## HOW TO COMPLETE THIS TASK
Set down exactly the lines that run from the one containing "Collapse the My Settings section" to the end of the material below, both included, without pictures.

## MATERIAL SHOWN
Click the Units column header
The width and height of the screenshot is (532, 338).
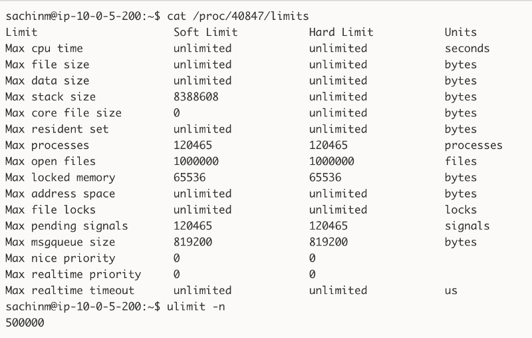[x=460, y=32]
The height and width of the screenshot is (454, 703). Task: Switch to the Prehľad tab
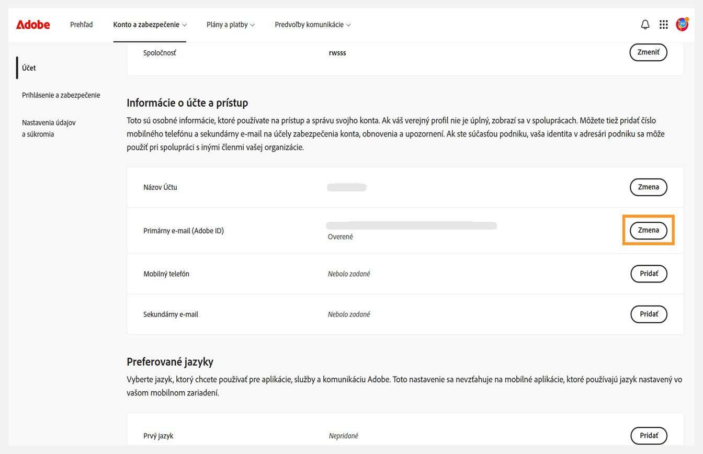tap(81, 24)
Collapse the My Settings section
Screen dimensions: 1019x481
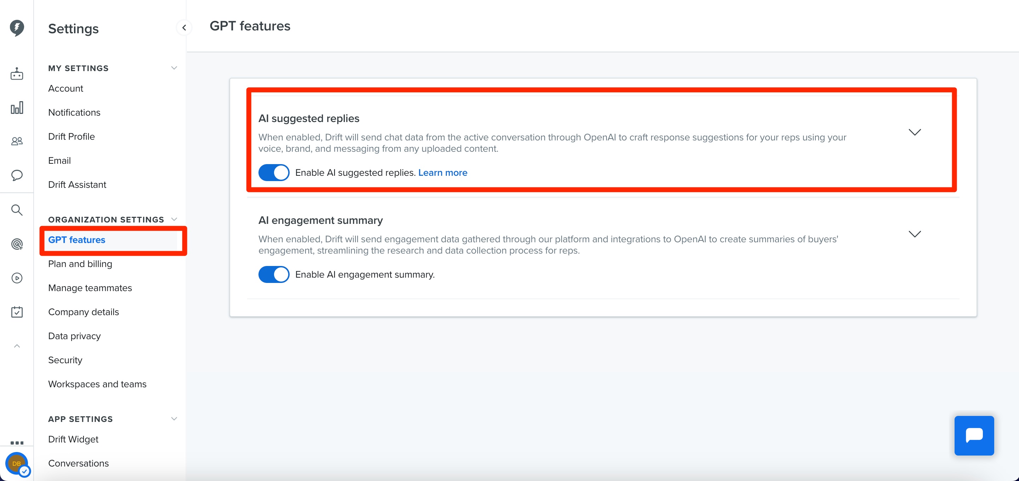click(174, 68)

## EXERCISE RESPONSE
Collapse the My Settings section
Screen dimensions: 1019x481
click(174, 68)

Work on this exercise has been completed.